By Bob Elliott
The Toronto Blue Jays drew 2.795 million fans to the Rogers Centre this year.
That’s an average of 34,504 for 81 home dates.
And the 34,504 had it right ... long before the decision was turned over to 30 voting Baseball Writers Association of America writers were asked to determine the American League Most Valuable Player.
Fans knew all along:
“MVP!, MVP! MVP!”
They chanted at-bat after at-bat and night after night when Josh Donaldson came to the plate.
And on Thursday night, Donaldson captured 23 of 30 first-place votes to out point Mike Trout of the Los Angeles Angels of Anaheim 385-304.
After being serenaded by Jays fans for roughly four months -- five if you count post-season play -- he heard the words again when BBWAA secretary-treasurer Jack O’Connell made the call:
“Josh Donaldson ... 2015 American League MVP.”
We don’t remember the first time the chants started. The first story in Toronto Sun library mentioning both Donaldson’s name and the term MVP is June 21.
The third baseman, acquired 356 days ago by general manager Alex Anthopoulos from the Oakland A’s, becomes the second player in franchise history to win the award. Despite going 2-for-26 down the stretch left fielder George Bell beat Detroit Tigers shortstop Alan Trammell 322-311.
Before he brought in the best shortstop available (Troy Tulowitzki) and the best hired gun (David Price) at the July 31 non-waiver trade deadline, and after he signed free-agent Russell Martin, Anthopoulos added Donaldson for Brett Lawrie and minor leaguers Franklin Barreto, Kendall Graveman and Sean Nolin.
“I remember the first time I heard the chant,” Donaldson told reporters on a conference call. “I remember thinking these guys are starting to get pretty serious, I recognized I was starting to have a pretty good season and understood there was a lot of season left. My goal wasn’t to win the MVP.
“They would do the same chant in Oakland and I let it become a distraction, almost putting too much pressure of on myself.
Donaldson was a 9-to-1 choice to win the AL MVP in June, behind even-money choice Trout.
“I have a lot of respect for Mike Trout, what he goes through on a daily basis,” Donaldson said. “It’s hard for me to say I beat him -- it’s not like we’re in a basketball game.
“That being said I have a lot of respect for him, have played against him for a long time.”
When the two went head-to-head Aug. 21-23 in Anaheim, Donaldson went 8-for-13 (.615) with nine RBIs and surpassed the 100-RBI mark for the first time.
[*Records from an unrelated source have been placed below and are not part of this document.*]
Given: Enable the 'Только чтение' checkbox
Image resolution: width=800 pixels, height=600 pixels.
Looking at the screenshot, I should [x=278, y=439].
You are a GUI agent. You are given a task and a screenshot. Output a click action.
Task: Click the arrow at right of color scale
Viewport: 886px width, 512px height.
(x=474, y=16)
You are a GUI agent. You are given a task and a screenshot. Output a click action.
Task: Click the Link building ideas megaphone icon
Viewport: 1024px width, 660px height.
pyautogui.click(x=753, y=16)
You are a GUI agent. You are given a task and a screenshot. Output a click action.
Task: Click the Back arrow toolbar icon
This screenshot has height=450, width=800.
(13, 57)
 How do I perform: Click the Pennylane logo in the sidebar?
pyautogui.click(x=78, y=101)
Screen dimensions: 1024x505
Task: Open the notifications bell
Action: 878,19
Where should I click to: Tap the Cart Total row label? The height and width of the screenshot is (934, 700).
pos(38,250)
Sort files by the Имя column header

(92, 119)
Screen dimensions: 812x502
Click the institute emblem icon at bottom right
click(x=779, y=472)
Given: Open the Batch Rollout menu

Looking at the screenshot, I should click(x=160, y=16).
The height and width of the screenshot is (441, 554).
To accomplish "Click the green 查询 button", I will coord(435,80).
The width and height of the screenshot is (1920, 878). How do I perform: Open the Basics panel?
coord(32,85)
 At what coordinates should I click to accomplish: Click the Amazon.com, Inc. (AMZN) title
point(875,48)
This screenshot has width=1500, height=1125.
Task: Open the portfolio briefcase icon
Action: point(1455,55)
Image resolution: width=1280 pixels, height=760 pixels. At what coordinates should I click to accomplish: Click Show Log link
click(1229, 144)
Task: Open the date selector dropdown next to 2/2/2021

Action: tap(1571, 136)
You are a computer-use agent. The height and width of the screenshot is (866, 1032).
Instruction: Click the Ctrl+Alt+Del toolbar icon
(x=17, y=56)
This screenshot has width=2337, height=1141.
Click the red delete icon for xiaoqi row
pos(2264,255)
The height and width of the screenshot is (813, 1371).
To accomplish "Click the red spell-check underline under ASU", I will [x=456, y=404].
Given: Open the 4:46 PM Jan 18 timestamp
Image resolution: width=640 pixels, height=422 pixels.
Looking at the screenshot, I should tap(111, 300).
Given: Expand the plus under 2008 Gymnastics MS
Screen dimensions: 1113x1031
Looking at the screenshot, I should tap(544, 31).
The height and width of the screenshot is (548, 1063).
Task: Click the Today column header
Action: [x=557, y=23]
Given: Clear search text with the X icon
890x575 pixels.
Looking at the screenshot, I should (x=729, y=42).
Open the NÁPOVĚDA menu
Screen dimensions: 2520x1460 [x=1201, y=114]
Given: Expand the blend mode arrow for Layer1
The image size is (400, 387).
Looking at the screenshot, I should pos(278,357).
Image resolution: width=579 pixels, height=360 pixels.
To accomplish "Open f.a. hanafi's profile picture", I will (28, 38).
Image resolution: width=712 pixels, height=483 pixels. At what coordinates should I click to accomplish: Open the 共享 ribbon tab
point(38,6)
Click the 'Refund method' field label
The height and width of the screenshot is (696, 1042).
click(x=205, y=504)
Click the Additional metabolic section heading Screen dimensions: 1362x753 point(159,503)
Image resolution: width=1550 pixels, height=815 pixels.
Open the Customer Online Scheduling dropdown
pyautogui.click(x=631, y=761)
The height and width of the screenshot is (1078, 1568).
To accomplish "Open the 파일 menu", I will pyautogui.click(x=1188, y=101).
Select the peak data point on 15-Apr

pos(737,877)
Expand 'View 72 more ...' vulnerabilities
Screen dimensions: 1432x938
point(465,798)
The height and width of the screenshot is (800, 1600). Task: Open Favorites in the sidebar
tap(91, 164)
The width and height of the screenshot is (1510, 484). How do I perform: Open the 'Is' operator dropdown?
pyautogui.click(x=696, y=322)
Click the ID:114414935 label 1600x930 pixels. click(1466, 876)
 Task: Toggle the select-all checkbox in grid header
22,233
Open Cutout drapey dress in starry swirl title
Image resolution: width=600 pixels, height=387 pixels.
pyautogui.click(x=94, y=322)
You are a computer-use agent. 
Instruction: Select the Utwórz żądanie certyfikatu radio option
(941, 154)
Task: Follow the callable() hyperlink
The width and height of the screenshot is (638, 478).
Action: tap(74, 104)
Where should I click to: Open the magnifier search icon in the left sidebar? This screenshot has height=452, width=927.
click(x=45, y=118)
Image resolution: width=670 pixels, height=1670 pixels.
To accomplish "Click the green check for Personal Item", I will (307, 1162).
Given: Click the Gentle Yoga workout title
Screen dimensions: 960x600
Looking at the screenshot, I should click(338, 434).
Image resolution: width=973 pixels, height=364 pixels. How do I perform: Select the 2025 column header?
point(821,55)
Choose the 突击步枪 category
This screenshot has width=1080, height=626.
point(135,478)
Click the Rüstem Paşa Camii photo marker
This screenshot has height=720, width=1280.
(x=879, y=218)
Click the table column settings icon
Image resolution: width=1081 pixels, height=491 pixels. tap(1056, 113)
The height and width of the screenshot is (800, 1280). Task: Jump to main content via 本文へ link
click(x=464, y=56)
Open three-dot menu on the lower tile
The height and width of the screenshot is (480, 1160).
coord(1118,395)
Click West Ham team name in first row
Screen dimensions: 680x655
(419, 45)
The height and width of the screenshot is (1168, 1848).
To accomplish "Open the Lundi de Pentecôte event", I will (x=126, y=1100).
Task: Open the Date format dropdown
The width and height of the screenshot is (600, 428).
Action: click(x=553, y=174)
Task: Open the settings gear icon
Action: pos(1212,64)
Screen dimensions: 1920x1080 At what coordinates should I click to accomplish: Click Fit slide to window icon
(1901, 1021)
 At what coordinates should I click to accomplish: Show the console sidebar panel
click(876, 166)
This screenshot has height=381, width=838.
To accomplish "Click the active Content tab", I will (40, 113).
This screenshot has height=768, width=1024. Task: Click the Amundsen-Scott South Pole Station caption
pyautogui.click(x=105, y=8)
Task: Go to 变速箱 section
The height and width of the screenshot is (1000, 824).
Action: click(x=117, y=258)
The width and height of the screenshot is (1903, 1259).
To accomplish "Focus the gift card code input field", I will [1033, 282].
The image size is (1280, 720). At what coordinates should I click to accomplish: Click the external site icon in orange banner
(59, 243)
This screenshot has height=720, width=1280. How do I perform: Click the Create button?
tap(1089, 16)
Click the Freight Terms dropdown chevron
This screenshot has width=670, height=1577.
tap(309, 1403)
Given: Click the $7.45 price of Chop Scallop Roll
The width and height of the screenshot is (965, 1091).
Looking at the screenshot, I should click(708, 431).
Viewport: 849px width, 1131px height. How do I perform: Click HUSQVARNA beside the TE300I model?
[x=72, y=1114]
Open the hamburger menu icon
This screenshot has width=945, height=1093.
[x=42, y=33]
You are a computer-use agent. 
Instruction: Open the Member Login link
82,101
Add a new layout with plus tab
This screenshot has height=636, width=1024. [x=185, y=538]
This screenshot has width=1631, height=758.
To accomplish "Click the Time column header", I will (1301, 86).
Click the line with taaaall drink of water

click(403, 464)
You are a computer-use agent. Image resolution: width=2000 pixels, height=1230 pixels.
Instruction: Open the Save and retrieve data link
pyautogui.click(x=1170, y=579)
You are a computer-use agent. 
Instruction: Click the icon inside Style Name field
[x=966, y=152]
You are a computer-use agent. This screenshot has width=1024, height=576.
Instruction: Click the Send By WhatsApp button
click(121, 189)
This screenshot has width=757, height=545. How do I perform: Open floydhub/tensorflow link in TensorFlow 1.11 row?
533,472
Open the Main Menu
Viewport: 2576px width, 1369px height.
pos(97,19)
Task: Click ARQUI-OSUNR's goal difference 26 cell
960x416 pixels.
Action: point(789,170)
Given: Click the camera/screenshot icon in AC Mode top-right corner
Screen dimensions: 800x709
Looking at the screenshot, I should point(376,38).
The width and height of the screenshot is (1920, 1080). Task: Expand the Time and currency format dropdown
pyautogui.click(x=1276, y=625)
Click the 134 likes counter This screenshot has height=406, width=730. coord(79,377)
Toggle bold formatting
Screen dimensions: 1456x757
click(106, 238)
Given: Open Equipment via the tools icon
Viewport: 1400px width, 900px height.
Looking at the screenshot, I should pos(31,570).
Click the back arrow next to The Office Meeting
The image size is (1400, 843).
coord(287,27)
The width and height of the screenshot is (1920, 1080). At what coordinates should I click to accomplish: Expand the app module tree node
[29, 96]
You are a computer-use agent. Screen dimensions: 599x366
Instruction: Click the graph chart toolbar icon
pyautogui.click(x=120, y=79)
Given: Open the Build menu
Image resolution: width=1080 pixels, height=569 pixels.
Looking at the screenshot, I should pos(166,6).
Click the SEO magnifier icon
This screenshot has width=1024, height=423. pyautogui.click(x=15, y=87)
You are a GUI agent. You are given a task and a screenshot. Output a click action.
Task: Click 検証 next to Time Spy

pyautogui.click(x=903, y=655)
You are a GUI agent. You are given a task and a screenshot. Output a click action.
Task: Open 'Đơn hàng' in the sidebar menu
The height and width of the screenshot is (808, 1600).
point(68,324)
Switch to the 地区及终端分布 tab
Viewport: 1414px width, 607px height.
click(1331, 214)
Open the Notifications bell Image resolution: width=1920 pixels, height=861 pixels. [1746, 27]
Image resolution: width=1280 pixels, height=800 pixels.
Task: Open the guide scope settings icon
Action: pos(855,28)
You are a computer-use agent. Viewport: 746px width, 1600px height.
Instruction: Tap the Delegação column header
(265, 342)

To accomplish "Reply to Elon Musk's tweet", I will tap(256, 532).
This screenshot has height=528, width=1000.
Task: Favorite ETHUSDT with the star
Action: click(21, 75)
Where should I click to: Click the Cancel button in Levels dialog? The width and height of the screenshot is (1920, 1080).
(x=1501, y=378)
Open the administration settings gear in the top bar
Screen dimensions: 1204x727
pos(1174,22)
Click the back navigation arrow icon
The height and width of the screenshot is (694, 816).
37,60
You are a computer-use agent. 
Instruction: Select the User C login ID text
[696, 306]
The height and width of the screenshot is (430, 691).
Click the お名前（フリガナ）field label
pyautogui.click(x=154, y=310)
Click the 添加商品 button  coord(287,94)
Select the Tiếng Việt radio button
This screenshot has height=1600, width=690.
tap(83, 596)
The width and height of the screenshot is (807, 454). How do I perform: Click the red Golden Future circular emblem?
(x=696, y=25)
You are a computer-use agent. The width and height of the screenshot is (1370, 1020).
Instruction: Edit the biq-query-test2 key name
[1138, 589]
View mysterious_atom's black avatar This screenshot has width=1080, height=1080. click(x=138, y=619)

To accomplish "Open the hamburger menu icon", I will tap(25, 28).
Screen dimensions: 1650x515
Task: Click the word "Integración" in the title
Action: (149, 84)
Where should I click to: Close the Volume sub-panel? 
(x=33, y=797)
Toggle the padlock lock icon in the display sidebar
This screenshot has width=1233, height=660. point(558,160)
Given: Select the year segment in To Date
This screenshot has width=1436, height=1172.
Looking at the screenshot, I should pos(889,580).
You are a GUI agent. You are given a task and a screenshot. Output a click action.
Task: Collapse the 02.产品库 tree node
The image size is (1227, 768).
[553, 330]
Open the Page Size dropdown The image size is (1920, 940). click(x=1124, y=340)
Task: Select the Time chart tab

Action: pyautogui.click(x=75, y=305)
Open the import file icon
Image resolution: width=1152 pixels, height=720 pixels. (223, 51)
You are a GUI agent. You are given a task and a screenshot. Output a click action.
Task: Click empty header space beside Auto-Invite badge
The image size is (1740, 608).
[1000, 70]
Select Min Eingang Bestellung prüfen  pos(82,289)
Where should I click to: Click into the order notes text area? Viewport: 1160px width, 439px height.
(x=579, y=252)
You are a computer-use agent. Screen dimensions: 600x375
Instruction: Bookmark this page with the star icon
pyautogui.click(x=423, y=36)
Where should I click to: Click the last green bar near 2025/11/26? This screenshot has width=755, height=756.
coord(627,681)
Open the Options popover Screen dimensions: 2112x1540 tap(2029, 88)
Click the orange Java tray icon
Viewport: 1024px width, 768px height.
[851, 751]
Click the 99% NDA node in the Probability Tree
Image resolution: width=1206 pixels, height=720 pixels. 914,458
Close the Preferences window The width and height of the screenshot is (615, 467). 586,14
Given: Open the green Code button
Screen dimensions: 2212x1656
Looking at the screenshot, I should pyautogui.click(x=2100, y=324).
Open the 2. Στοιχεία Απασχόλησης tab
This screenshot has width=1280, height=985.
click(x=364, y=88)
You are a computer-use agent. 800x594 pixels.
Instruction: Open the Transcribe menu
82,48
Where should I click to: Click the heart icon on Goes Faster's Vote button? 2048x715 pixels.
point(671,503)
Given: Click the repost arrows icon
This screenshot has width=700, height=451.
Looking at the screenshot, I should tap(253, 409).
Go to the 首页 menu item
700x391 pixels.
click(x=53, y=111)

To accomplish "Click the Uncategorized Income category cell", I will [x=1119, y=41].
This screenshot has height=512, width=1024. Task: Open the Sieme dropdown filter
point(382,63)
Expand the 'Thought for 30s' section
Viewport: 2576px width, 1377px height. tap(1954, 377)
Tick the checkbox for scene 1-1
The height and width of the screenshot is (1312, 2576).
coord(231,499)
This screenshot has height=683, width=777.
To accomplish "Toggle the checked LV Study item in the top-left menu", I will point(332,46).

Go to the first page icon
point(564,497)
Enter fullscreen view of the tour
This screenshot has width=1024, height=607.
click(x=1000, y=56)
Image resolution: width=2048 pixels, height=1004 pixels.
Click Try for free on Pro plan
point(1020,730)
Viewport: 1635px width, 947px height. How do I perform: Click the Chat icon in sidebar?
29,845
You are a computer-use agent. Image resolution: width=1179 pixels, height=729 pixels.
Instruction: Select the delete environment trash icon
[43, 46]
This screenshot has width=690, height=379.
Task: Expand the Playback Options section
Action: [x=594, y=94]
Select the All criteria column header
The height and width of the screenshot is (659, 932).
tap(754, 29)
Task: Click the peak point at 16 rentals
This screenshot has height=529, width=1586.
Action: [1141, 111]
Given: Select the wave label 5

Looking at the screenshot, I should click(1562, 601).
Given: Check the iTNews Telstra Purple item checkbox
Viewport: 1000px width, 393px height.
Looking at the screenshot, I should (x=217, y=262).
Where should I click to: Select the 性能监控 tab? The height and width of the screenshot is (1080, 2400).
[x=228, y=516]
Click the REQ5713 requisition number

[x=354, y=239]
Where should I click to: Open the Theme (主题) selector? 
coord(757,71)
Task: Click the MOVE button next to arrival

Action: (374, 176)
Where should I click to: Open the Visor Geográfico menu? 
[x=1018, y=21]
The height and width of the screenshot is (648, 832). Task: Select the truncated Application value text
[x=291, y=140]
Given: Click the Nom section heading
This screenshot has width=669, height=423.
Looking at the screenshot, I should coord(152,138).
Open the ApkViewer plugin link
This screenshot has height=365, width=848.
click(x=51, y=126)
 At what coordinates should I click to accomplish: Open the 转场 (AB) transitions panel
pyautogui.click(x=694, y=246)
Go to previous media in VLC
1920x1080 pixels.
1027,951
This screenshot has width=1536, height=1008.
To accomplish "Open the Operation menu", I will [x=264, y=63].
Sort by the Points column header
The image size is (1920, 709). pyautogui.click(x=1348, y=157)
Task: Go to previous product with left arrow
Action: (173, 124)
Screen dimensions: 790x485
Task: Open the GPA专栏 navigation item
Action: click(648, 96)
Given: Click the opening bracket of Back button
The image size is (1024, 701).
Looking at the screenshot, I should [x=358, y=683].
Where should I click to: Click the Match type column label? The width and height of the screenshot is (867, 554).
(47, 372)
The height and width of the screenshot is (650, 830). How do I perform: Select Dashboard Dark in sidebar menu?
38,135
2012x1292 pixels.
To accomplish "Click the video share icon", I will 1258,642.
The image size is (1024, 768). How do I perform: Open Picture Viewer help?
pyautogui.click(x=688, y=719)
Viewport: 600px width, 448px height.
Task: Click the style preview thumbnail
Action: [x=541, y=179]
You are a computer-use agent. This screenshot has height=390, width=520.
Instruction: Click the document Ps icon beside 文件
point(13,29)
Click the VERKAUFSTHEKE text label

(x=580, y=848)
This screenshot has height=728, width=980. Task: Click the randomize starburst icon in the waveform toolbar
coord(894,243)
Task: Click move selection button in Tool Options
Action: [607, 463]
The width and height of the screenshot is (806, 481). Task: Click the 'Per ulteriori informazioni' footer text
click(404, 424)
Trout was 3-for-10 (.300) with one RBI.
Donaldson earned $4.3 Million US this year -- or $200,000 more than Ben Revere -- will double his salary in 2016 unless new president Mark Shapiro locks him up with a long-term deal.
The night of Nov. 28, 2014, Donaldson was playing video games when he heard of the trade Donaldson wasn’t sure what lay ahead.
“After two of three weeks getting over the shock, my family, my agent, we all saw what an opportunity it was to play in Toronto and the AL East. I knew it would be a better situation for me,” said Donaldson. “It always was my favorite city to visit.”
He made his debut April 30, 2010 striking out against Jason Frasor. The next day he hit a two-run homer off Dana Eveland in a 4-3 Oakland win. He spent 2011 in the minors.
“This year’s team got over a lot of thresholds, it had not won in the last 20-odd years, we won the division, advanced past the first round,” he said. “Coming back after being down 0-2 against the Texas Rangers was big. Our team never laid down.”
The third baseman joins Roger Maris, Frank Robinson and Rollie Fingers as players to win the MVP the first year after being dealt.
Both Toronto votes went to Donaldson -- Richard Griffin of the Toronto Star and myself.
Lorenzo Cain of the Kansas City Royals was third with 225 points. Jose Bautista finished eighth (82), David Price was next (62) Edwin Encarnacion was 12th (62) and Russell Martin had two points.
Donaldson made the final out in Game 6 of the American League Championship Series with two men on base.
This night looking into Donaldson’s living room on MLB Network and watching the hugs was a better ending.
Walking it off: Donaldson hit 41 homers this season, 28 either tied the game including three walk-off bombs and 20 game-winning RBIs.
“I felt like I was part of the team after the one against Atlanta,” Donaldson said.
The walk off homers
May 18, Jays 6, Braves 5, bottom of the 10th, 1-0 pitch, solo shot to deep left
May 26, Jays 10, White Sox 9, bottom of the ninth, 1-1 pitch, three-run homer down the right-field line
Sept. 27, Jays 5, Rays 4, bottom of ninth, 0-1 pitch, solo homer, line drive to left.